Researchers exposed a supply‑chain campaign abusing two npm packages and 16 Go packages to deploy a multi‑stage loader and a Python infostealer, as detailed by The Hacker News. The malicious npm packages used a hidden VS Code task ("eslint‑check") configured with runOn: 'folderOpen' to execute when a developer opens a trusted workspace. JavaScript disguised as a font file fetched encrypted payloads from blockchain transactions (TronGrid, Aptos) and set up a socket.io backdoor, while a Python loader installed the InvisibleFerret stealer capable of extracting browser credentials, cryptocurrency wallets, password managers, OS stores, and developer artifacts. The technique aligns with prior activity that abuses auto‑running VS Code tasks; recommended mitigations include removing the packages, scanning for hidden .vscode folder‑open tasks, and rotating credentials and tokens.

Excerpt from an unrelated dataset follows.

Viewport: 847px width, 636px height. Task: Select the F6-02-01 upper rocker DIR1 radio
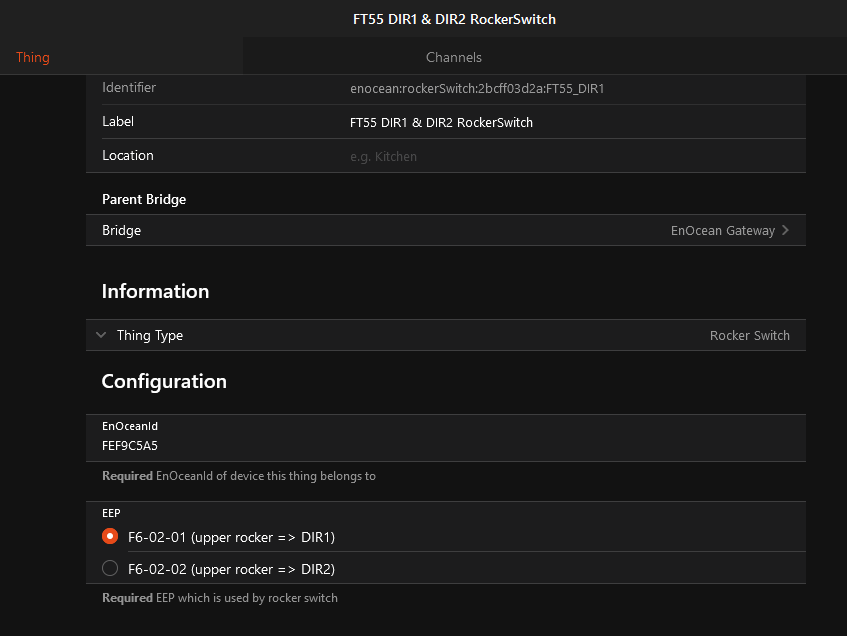(110, 537)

Microsoft Threat Intelligence analyzed a malicious Chromium extension impersonating Perplexity that intercepted search queries and Omnibox keystrokes, routing them through an attacker‑controlled domain via Manifest V3 DNR rules. The extension, which declared itself a default search provider, logged incoming requests server‑side before redirecting users to legitimate results and was removed after disclosure. Indicators and hunting guidance are provided in Microsoft’s report, which recommends enforcing approved extension policies, verifying default search settings, monitoring for altered configurations and unusual domains, and treating AI‑branded tools with increased scrutiny.

Nissan disclosed an employee data breach linked to exploitation of an Oracle PeopleSoft zero‑day, part of a broader campaign previously associated with the ShinyHunters group, according to BleepingComputer. Exposed data may include contact details, banking and direct deposit information, Social Security and national IDs, tax and financial records, and dependent/beneficiary information affecting personnel in the U.S., Canada, Mexico, and Brazil. Nissan has engaged incident response, restricted payroll functions to company network computers and secured VPNs, added identity verification steps, and plans notifications and monitoring services where available. The disclosure references exploitation of CVE‑2026‑35273 and follows Oracle’s warning of widespread PeopleSoft breaches.

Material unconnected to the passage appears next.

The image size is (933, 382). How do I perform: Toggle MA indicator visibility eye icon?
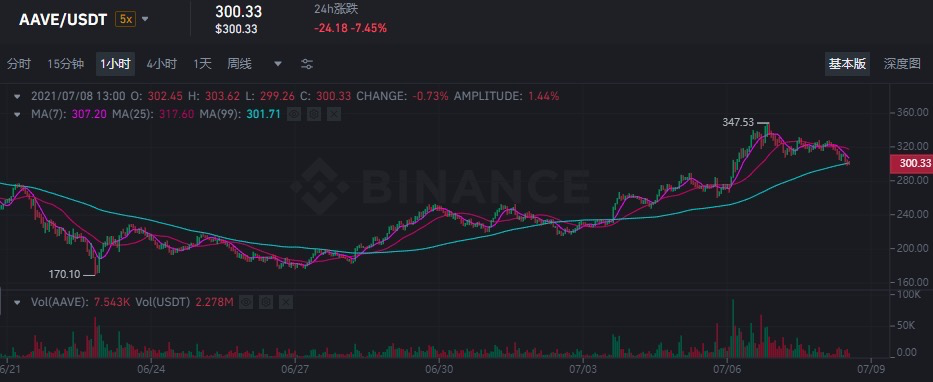click(293, 114)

The U.S. National Association of Insurance Commissioners confirmed a breach via exploitation of an Oracle PeopleSoft zero‑day, noting that some accessed data was published, as reported by Infosecurity Magazine. The published material included statutory reporting information available through state sources, certain credit rating agency data, and potentially routine technical files; however, the association said personal data, payment details, and several regulatory systems were not compromised. NAIC contained the intrusion, engaged specialists, and is coordinating with the FBI; most operations have resumed, though PeopleSoft online invoice payments remain unavailable.

Acronis researchers attributed targeted intrusions against Indian government and hydropower‑related entities to Mustang Panda, documenting spear‑phishing with ZIP lures, DLL sideloading, and three tools—SHARDLOADER, MINIRECON, and ZOHOMURK—that leveraged a Zoho WorkDrive account as a dead‑drop for commands and exfiltration. The campaign’s use of typical cloud traffic to mask C2 and data theft, along with reused chains and code overlaps, aided attribution. Indicators and hunting guidance are provided in the report, which advises monitoring for persistence artifacts, suspicious domains, and non‑browser processes calling cloud APIs.

The U.S. Department of State announced a Rewards for Justice bounty of up to $10 million for information on UNC5792 and UNC4221, groups linked to Russian intelligence and military services, following campaigns that phished for Backup Recovery Keys on secure messaging platforms. The update, covered by BleepingComputer, states thousands of accounts were compromised via social engineering while reiterating that platform encryption remains intact. Authorities seek details on personnel, infrastructure, funding, and cryptocurrency transactions, and emphasize that legitimate support will not request verification codes or recovery keys within apps.